CFCFMusic For Objects

1. Glass
2. Bowl
3. Turnstile
4. Camera
5. Keys
6. Perfume
7. Lamp
8. Ring




Montreal based electronic musician Michael Silver aka CFCF has released the follow-up to his acclaimed EP Exercises. Entitled Music for Objects, it contains 8 tracks ranging from modern classical to house and from minimal electronica to ambient music. You’ll quickly realize that – as the previous record – it is highly influenced by legendary Japanese musician and member of the pioneering electronic music group YELLOW MAGIC ORCHESTRA, RYUICHI SAKAMOTO, as well as avant-garde minimal composers, especially PHILIP GLASS and STEVE REICH. That may be the first reason why CFCF sees both records acting as companion pieces.

The second one deduces from CFCF‘s conceptual approach and his extra-musical source of inspiration.
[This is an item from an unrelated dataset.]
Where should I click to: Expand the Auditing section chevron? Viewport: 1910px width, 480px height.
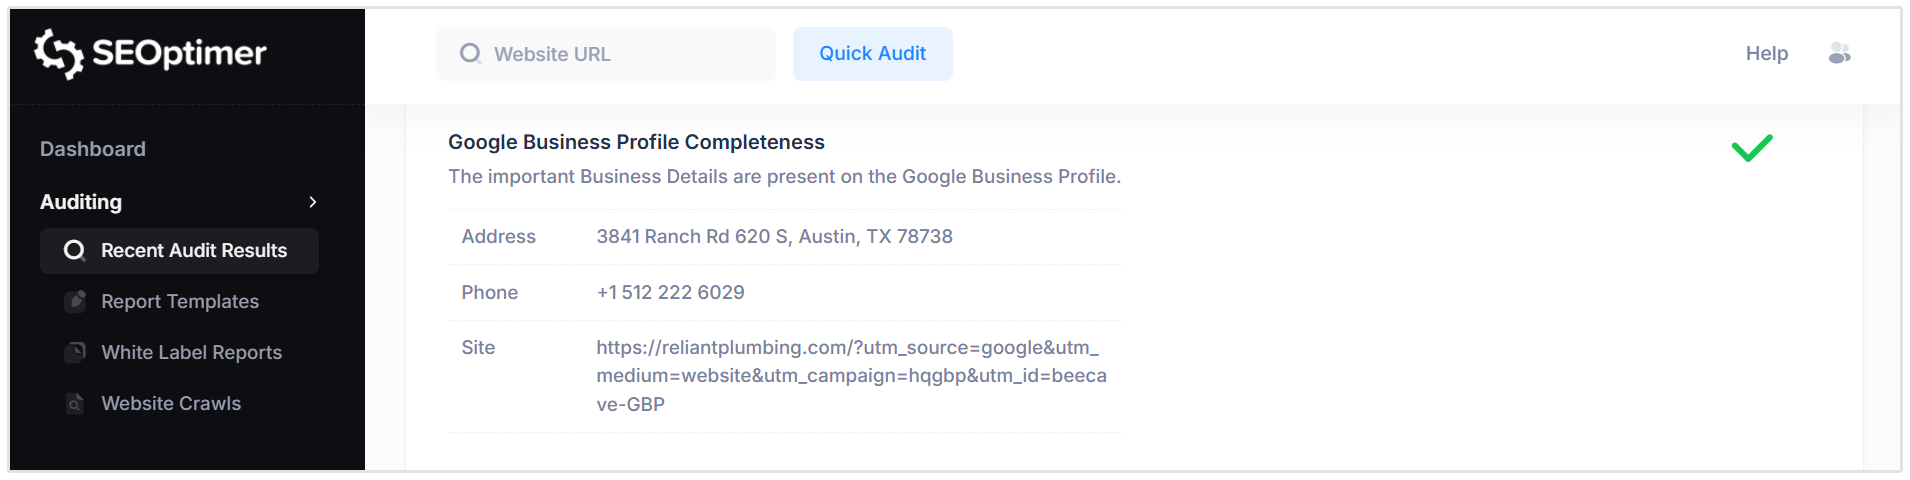click(313, 202)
While Exercises was inspired by the monstrous buildings of the so-called brutalist architecture that still permeates the Montreal landscape, Music for Objects has its starting point in the concealed aura of everyday objects: Watching Wim Wenders’ film Notebook on Cities and Clothes, a documentary about the fashion designer Yohji Yamamoto, a composition by the film’s composer, Laurent Petitgand, provoked Silver “to look at the everyday objects on my desk and all about my apartment and outside on the street and see that there was something kind of inexpressible about them that I wanted to convey through music.”

Starting with the pure minimalism of Glass, its gradually shifting rhythmic and glitzy electronic sounds, over the housy, saxophone driven Keys up to the shimmering, fragile beauty of Ring, it’s not always easy to imagine or even to sense musically the objects the track’s titles refer to. But even though it sometimes succeeds, for example with the exotic piano piece Perfume or the levitating, kind of translucent Lamp, it shouldn’t be the primary demand or benchmark. It seems to be more important to get oneself into the openness of the tracks and to breathe their lightness and facility. And where this can be put into effect also the surrounding things may be perceived less on the basis of their shape, function or material than through their radiance and auratic presence.